Le moins que l'on puisse dire, c'est qu'avec leur premier album ("Steel The Light" - 1984), les Américains de Q5 avaient frappé un grand coup. Leur hard-rock oscillant entre la frange mélodique du style et la N.W.O.B.H.M. en provenance de Grande Bretagne, était d'une efficacité redoutable, renforcé par le jeu du guitariste Floyd Rose, créateur du fameux guitare-trémolo portant son nom. Malheureusement, le second opus ("When The Cracks Mirror" - 1985) ne confirma pas ce coup de maître inaugural et le groupe se sépara peu après. Reformé en 2014 pour un one-shot à l'occasion du Sweden Rock Festival, le combo US nous propose finalement un nouvel album intitulé "New World Order".

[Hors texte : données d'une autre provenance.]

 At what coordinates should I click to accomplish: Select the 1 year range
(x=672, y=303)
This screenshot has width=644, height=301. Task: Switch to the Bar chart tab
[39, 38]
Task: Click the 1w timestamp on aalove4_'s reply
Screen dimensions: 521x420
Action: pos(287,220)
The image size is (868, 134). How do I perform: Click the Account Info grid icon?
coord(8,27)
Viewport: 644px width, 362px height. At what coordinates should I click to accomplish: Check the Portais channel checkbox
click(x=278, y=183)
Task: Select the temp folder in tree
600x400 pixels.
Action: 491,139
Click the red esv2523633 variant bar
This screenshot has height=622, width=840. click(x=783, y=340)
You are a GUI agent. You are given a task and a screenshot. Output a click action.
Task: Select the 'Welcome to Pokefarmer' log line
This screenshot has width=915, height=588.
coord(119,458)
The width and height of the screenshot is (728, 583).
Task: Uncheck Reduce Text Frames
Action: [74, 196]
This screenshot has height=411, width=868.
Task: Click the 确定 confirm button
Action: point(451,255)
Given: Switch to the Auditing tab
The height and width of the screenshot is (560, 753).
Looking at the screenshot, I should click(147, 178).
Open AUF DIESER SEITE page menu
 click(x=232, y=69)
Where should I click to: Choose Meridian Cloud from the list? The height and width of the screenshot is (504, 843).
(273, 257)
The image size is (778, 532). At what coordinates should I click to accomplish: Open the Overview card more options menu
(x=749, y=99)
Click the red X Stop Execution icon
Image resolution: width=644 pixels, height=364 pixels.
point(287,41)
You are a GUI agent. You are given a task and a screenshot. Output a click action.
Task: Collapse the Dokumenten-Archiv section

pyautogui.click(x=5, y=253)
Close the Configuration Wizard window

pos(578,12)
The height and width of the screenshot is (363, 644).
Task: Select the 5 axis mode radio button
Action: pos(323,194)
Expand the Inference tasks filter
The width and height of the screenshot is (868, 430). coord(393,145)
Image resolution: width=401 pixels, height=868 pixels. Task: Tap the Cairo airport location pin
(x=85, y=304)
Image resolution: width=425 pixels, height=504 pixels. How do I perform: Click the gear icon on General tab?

Il est toujours difficile de savoir à quoi s'attendre dans le cadre de ce type de reformation, d'autant qu'ici, le line-up est sérieusement modifié avec l'absence de Floyd Rose et de Gary Thompson, remplacés par Dennis Turner et Jeffrey McCormack. Lorsque l'on sait l'importance du premier nommé dans l'identité artistique du quintet, il y a de quoi être inquiet. En effet, quel intérêt peut avoir le retour d'un groupe n'ayant sorti que deux disques plus de 30 ans au préalable ? La réponse est malheureusement la suivante : rien, ou presque ! De nouvel ordre mondial, il n'est ici question que dans le titre, car Q5 semble être resté cryogénisé durant toute cette période, que cela soit au niveau des compositions, ou même de la production. Seule la voix de Jonathan Scott K. n'a pas résisté à l'épreuve du temps. Souvent à la limite de la sortie de route ('New World Order', 'A Warrior's Song', 'Get Next To You'), elle n'est pas sans rappeler celle de Marc Storace (Krokus) et donc logiquement, Bon Scott. Il est cependant possible de retrouver quelques intonations faisant penser à Biff Byford (Saxon), ce qui peut se comprendre par l'influence de la légende britannique sur les compositions de Q5.
Car c'est également un des principaux handicaps de cet album : le manque d'originalité. 'Tear Up The Night', 'Halfway To Hell', 'Fear Is The Killer'... La liste est longue des titres semblant tout droit sortis de la discographie de Saxon. Au milieu de cette ombre prégnante, se glissent quelques autres références sorties des années 80. Tokyo Blade sur 'One Night In Hellas', Damn Yankees sur un 'We Came To Rock' au refrain hymnique déjà entendu 1000 fois et pompé sur 'Don't Tread On Me', Krokus sur 'The Right Way', Manowar et Iron Maiden sur 'Unriquited (A Woman Of Darkness And Steel)', ou Def Leppard sur l'instrumental 'March Opus 206', sont autant de modèles mal digérés qui questionnent sur la nécessité de sortir un tel album, même si l'interprétation instrumentale est sans faille, en particulier au niveau de la paire de guitaristes qui tricotent sévère.
Si vous n'avez pas connu les années 80 et qu'aucun album de hard-rock de cette époque n'est jamais parvenu à vos oreilles, il vous sera possible de vous laisser prendre par quelques titres bien carrossés et aux refrains accrocheurs. Par contre, si vous êtes un tant soit peu amateur du genre, même si vous ne passerez pas un moment désagréable, nous vous conseillerons de ne pas perdre de temps et, quitte à découvrir ce groupe, à vous diriger vers "Steel The Light" dont l'intérêt est largement supérieur, surtout placé dans son contexte historique.